Voluntad Popular inició un esfuerzo de recolección de firmas para convocar una Asamblea Nacional Constituyente. La iniciativa ha desatado un debate en torno a su conveniencia. Las personas que apoyan la convocatoria sugieren que es la única forma de equilibrar los poderes en el país. Las personas que la rechazan señalan que, por el contrario, podría dañar los esfuerzos que se han hecho para recuperar espacios institucionales como la Asamblea Nacional. La situación es compleja y vale la pena analizarla desde diferentes flancos.

La primera pregunta que toca hacerse es, ¿hay que reformar la constitución? La respuesta a esa pregunta es seguramente positiva. La Constitución de 1999 disminuye la “rendición de cuentas horizontal” al dar mucho poder al ejecutivo vis-a-vis  otras ramas del poder público. Cualquier democracia liberal que se respete tiene (o busca tener) un sistema de pesos y contra pesos en los que ninguna de las ramas del poder público (léase congreso, cortes o presidente) pueda funcionar sin límites. Recortes a los periodos presidenciales, límites a la reelección y al control del presidente sobre las Fuerzas Armadas, entre otros, son cambios bienvenidos para aquellos que creemos en una democracia plural.
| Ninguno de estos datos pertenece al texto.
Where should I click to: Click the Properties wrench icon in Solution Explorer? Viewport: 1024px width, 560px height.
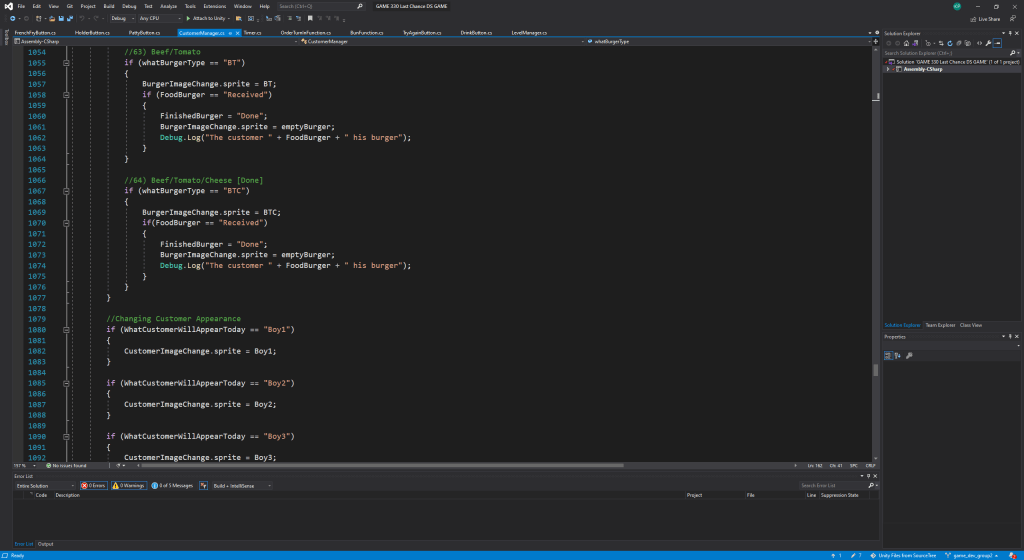(988, 43)
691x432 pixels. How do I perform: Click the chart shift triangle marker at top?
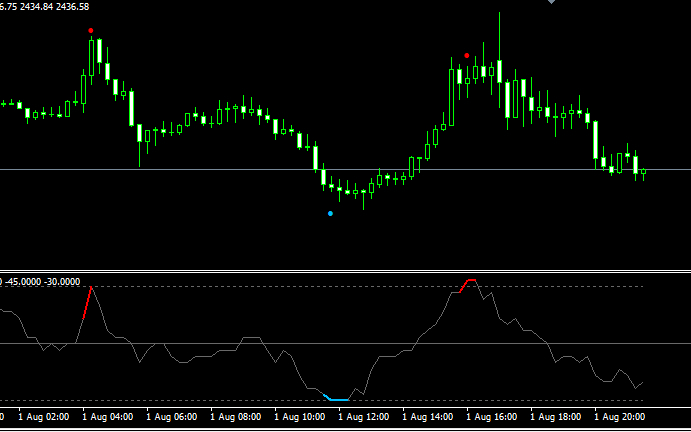coord(551,2)
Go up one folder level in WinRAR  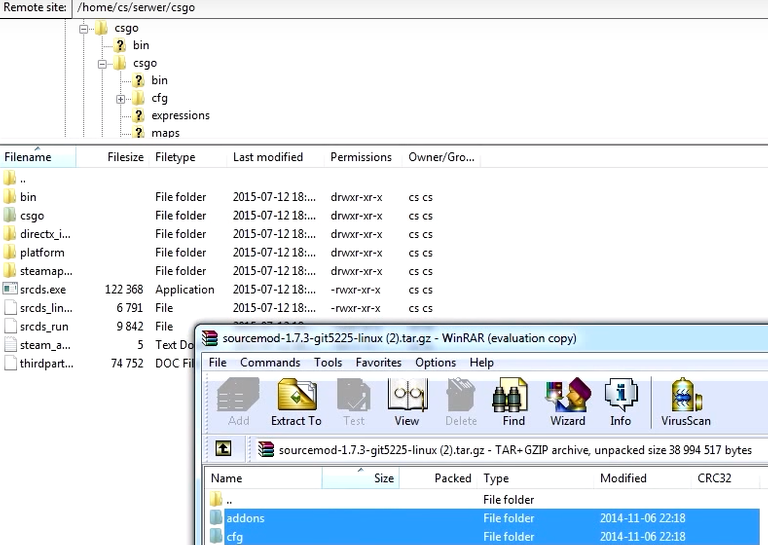(x=223, y=449)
Si toca reformar o no la constitución, sin embargo, no es la única pregunta que toca hacerse. La segunda cuestión que toca evaluar es la pertinencia de una reforma vía Asamblea Nacional Constituyente. Políticos con experiencia en estos temas frecuentemente señalan que “a una constituyente uno sabe cómo entra, pero no cómo sale”. Mientras que las reformas vía referendo o congreso limitan los temas a tratar, las constituyentes ponen todas las instituciones sobre la mesa. No hay regla que valga porque se está cambiando el reglamento completo y  todo está en juego: así como pueden cambiar las normas que se busca cambiar, también pueden cambiar normas que muchos preferirían siguieran igual.
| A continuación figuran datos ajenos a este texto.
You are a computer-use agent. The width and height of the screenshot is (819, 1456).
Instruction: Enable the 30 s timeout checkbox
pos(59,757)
En términos generales, entonces, las constituyentes son una apuesta de alto riesgo, pero en Venezuela esto es aún más cierto. El Nacional publicó un artículo con algunas cifras del IVAD en cuanto apoyo electoral a la oposición; en él sostienen que mientras el 63% de la población estaría dispuesta a votar por la oposición en unas elecciones legislativas, sólo 47% haría lo mismo en el caso de una Asamblea Nacional Constituyente. En otras palabras no estamos seguros que, de darse, la constituyente vaya a tener mayorías de oposición. De hecho, si el oficialismo pusiera el 53% restante de los votos, serían ellos, nuevamente, quienes podrían reescribir el reglamento que rige a la nación.

Otro aspecto importante sobre la pertinencia de una constituyente en el contexto político Venezolano actual es el mensaje que dicha iniciativa transmite. La Constitución de 1999 es, tal vez, la herencia simbólica más importante de Hugo Chávez. Si la oposición quiere formar mayorías, necesita conquistar los corazones de los “chavistas indecisos”: aquellas personas que apoyaron (y apoyan) al exmandatario pero están desilusionadas con su sucesor. Proponer una nueva carta magna da al traste con cualquier esfuerzo en esa dirección.  Las personas cuyo apoyo se quiere conseguir, se beneficiaron material y simbólicamente del régimen; el chavismo les dio la visibilidad que otros gobiernos les habían negado y pedirles que apoyen un proyecto que sustituye el símbolo más importante de esa visibilidad, es algo que no se puede hacer. Como decía Elías Pino Iturrieta en su columna del domingo: “¿Cómo convocar de manera solvente una nueva convención de hacedores de constituciones, cuando la vigente no ha dejado de tener popularidad y cuando las críticas de las mayorías no se han orientado contra su contenido, sino contra los dislates del gobierno?”.

Finalmente, además de la pertinencia y la necesidad, toca evaluar la viabilidad. Tal y como está planteada, la constituyente tiene un problema operativo: como convocarla sin pasar a la ilegalidad. No hace mucho José Ignacio Hernández publicó en Prodavinci dos artículos que explican detalladamente los requisitos y obstáculos para convocar a una ANC. De acuerdo al jurista, si bien la recolección de firmas que se está llevando a cabo sin el visto bueno del CNE es legal, una vez recogidas las firmas es ésta institución la que debe aprobarlas ¿Qué posibilidad hay que de que un CNE cooptado por el gobierno, apruebe un proyecto que busca acabar con éste último? Y si el CNE no acepta las firmas, ¿cuál es la alternativa?

Como señala Hernández, lo más probable es que el CNE rechace las firmas. En ese momento, aquellos que lideran la iniciativa se van a ver en una encrucijada. O aceptan el dictamen del CNE y acaban con la propuesta, o siguen adelante sin la aprobación del ente electoral.  Por un lado aceptar el dictamen del CNE, traería consigo una nueva decepción para activistas que cada día cuesta más trabajo movilizar; por el otro, rechazarlo empujaría la iniciativa de la constituyente del plano legal institucional, al ilegítimo extra institucional con consecuencias para miembros y esfuerzos de la oposición, difíciles de prever.

En conclusión, nadie pone en duda la importancia o necesidad de una reforma constitucional. Venezuela atraviesa desde hace años una seria crisis institucional que toca solucionar. Sin embargo, no es claro que la ANC sea ni la única, ni la mejor, alternativa para resolver el problema.